Coliche del cavallo: sintomi, prevenzione e falsi miti nel libro di Giovanni Biglietti

Il medico veterinario ippiatra Giovanni Biglietti presenta il suo libro dedicato alle coliche: prevenzione, falsi miti, sintomi da non sottovalutare e decisioni da prendere durante un’emergenza

8 Settembre 2026
di Maria Cristina Magri
Coliche del cavallo: sintomi, prevenzione e falsi miti nel libro di Giovanni Biglietti

La copertina del libro del dottor Giovanni BIglietti 'La colica del cavallo'

Il medico veterinario ippiatra Giovanni Biglietti da trent’anni si dedica alla salute del cavallo, con particolare competenza nella gestione delle coliche e delle emergenze mediche e chirurgiche.

Da tempo è uno dei professionisti di riferimento per questo tipo di problematiche, anche per noi di Cavallo Magazine.

Da pochi giorni ha pubblicato il libro ‘La colica del cavallo: un mal di pancia da morire‘, nato per aiutare proprietari e addetti ai lavori a comprendere uno dei problemi più temuti e complessi della medicina equina (lo trovate in vendita qui, su Amazon).

Dai primi segnali d’allarme ai falsi miti, dalla gestione quotidiana alla chirurgia: che cosa dobbiamo sapere per proteggere davvero i nostri cavalli.

Dottor Biglietti, perché ha sentito la necessità di dedicare un intero libro alle coliche del cavallo?

«Pensavo a questo progetto da parecchi anni, almeno una decina. Volevo scrivere qualcosa che aiutasse non tanto i veterinari quanto gli addetti ai lavori a comprendere meglio il mondo delle coliche.
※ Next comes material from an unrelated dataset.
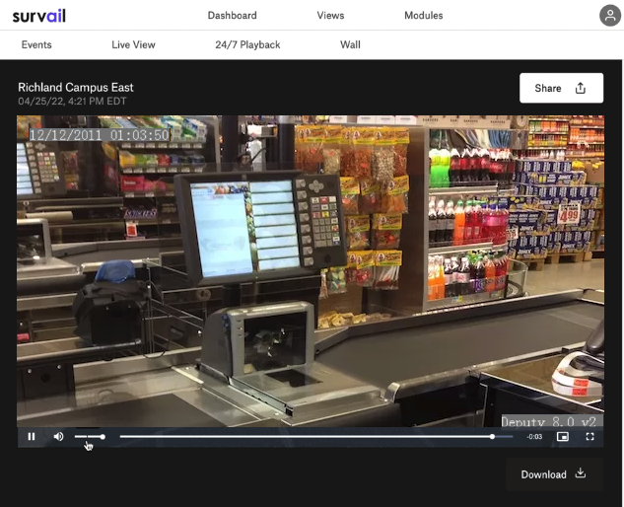Click on the video frame
The width and height of the screenshot is (624, 507).
coord(310,266)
Mi sono sempre reso conto che si tratta di un argomento piuttosto oscuro per molti. È difficile spiegare che cosa accada, quando e perché succeda; tutti si pongono moltissime domande, ma spesso non hanno ben chiari il funzionamento e la gestione dell’intestino del cavallo e, di conseguenza, le diverse patologie che possono interessarlo. Da qui è nata l’idea del libro».

Utilizziamo la parola “colica” per indicare problemi che possono essere molto diversi tra loro. Che cosa dovrebbe sapere prima di tutto un proprietario?
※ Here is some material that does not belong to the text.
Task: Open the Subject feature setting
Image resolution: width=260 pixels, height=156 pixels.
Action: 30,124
«Prima di tutto dovrebbe conoscere il proprio cavallo. Può non conoscerlo chi ne è proprietario da un giorno, ma talvolta non lo conosce davvero nemmeno chi risponde ‘Sono nei cavalli da cinquant’anni e non ho mai sentito questa cosa’.

Spesso si pensa di sapere perché si è sempre visto fare in un determinato modo e ci si costruiscono risposte che non hanno un fondamento reale. Conoscere il proprio cavallo è persino più importante che sapere come funziona il motore di un’automobile: soltanto da questa conoscenza può nascere una gestione corretta e consapevole, anche dell’emergenza».
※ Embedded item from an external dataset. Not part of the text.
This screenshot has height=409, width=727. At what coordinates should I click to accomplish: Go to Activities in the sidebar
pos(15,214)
Quali sono i primi segnali che devono metterci in allarme e quali, invece, rischiano maggiormente di essere sottovalutati?

«Il primo segnale può essere semplicemente un cavallo svogliato, che non mangia. Poi possono comparire sintomi progressivamente più chiari e importanti: raspa, suda, si guarda la pancia e così via.

Non dobbiamo però sottovalutare i segnali meno evidenti. Il cavallo può continuare a mangiare e a sporcare, ma apparire meno brillante, rimanere coricato più a lungo del solito, lavorare peggio o mostrare, nel breve periodo, un calo delle prestazioni.

Sono manifestazioni più subdole, che possono indicare un problema già in corso. Spesso vengono giustificate dicendo che fa caldo, che il cavallo ha viaggiato o che è semplicemente stanco: spiegazioni che tranquillizzano il proprietario, ma non risolvono il problema».

Esistono cavalli maggiormente predisposti alle coliche per età, razza, carattere, conformazione o precedenti clinici?

«In linea generale i cavalli sono più o meno tutti uguali e non esistono particolari predisposizioni legate alla razza. Esistono però condizioni specifiche: le fattrici durante e dopo la gravidanza, gli stalloni per la presenza degli anelli inguinali, oppure i cavalli ticchiatori, nei quali entrano in gioco la motilità intestinale e una pressione intra-addominale più elevata del normale.

Un altro elemento che può trarre in inganno è la differente manifestazione del dolore. Alcuni soggetti, come i cavalli comunemente definiti “linfatici”, possono presentare una sintomatologia meno evidente anche in presenza di lesioni importanti. Sono proprio quelli che rischiano di ingannarci maggiormente».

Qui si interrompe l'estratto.